Spartan Trader 1

Accessing financial information from a remote database using SQL


Goal

By completing this homework you will learn how to retrieve financial information from different remote databases and visualize it in Excel


Context

source:memegenerator.net

"SPARTAN TRADER!" 
Your boss, Ms. Tess Tickertracker radiates intense self-satisfaction.
"I beg your pardon, Ms. Tickertracker....  Spartan what?"
"Spartan Trader! I have finally found a good name for our new robotrader.  No, it is not just 'good', it is EXCELLENT!  The Spartans are historically famous for being courageous risk-takers, laser-focused on their missions, and well-disciplined team players.  Our robotrader will be an embodiment of all that.  I am a GENIUS!"
"Do we have a robotrader at the firm?"
"Not yet, and this is where you enter in the picture. YOU will build our first prototype."
"Me? I am flattered by your confidence, but I have never built one before... I am not even sure that I..."
She cuts you off. "No worries! You are a magician with VBA, and I will be there to help you all along.  With my help you will build one in a matter of weeks. It will be BRILLIANT!"

At a later meeting, Ms. TickerTracker explains her plan. She wants to build the robotrader function by function, beginning with an ability to retrieve financial data.  The data is stored in several different tables in three different databases (HedgeTournamentAlpha, HedgeTournamentBeta, and HedgeTournamentGamma) in a RDBMS. This data model shows the structure of the databases. All three databases have the same structure, but might contain different data. Some tables might be empty. That is OK, too.


Requirements

  • At start the Spartan Trader activates the 'Dashboard' spreadsheet (now empty)
  • The user selects one of the three databases using toggle-buttons
  • The user requests the desired financial data by pressing regular buttons in a customized Excel ribbon.

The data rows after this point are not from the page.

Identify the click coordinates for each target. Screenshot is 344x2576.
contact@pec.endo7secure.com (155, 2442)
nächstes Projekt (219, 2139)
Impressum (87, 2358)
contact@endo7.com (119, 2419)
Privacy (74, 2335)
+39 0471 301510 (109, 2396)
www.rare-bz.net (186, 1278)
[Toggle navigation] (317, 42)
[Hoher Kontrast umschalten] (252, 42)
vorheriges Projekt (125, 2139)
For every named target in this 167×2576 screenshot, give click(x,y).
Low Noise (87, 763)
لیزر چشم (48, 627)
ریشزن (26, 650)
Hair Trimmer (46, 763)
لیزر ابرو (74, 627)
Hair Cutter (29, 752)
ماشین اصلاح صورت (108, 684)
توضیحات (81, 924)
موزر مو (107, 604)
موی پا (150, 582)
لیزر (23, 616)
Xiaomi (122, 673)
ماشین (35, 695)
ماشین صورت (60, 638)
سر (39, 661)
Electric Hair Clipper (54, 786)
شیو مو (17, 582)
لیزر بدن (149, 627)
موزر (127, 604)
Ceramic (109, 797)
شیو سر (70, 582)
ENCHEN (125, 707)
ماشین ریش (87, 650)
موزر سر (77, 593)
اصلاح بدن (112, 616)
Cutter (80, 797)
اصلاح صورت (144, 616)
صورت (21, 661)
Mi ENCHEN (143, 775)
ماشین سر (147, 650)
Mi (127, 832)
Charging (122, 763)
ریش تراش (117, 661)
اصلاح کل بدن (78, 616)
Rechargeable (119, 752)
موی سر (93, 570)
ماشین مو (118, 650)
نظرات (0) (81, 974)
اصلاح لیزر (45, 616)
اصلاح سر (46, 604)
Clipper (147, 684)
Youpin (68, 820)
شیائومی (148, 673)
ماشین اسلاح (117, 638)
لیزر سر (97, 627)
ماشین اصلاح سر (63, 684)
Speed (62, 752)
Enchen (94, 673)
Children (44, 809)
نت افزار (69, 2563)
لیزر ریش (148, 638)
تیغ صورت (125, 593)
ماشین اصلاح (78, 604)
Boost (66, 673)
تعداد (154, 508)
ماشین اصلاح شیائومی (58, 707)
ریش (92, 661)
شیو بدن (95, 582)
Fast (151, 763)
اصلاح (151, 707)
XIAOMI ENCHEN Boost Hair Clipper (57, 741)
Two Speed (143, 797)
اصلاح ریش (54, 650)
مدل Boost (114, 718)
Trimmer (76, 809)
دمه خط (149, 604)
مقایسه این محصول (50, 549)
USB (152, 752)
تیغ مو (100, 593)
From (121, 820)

Retrievable data are: Stock market, Option market, and the SP500 index
  • Switching databases clears all visualized data and brings the user back to the dashboard.

The vLab contains a demo and shows examples, but not the whole homework.  From now on feel free to change labels, colors, fonts, positioning of the controls, variable names, control names, procedure names.... anything!  Provided that your Spartan Trader interface is reasonably polished, easily understandable by the grader and satisfies all requirements, the specifics are up to you.  The Spartan Trader is your app. You are the developer and the user. You build it the way you like it. You will use it in the Hedge Tournament.


Bug fixes

For some versions of VS, the Quit button might not work until you insert the following line above the "DisplayAlerts = false" line:
Globals.ThisWorkbook.Application.EnableEvents = False

Sometimes the LO does not format the dates in the first row correctly.  Just force the cell that misbehaves to assume the right format by adding at the end of the button code the following:
Globals.Markets.Range("B3").NumberFormat = "m/d/yyyy"
where B3 is the address of the misbehaving cell.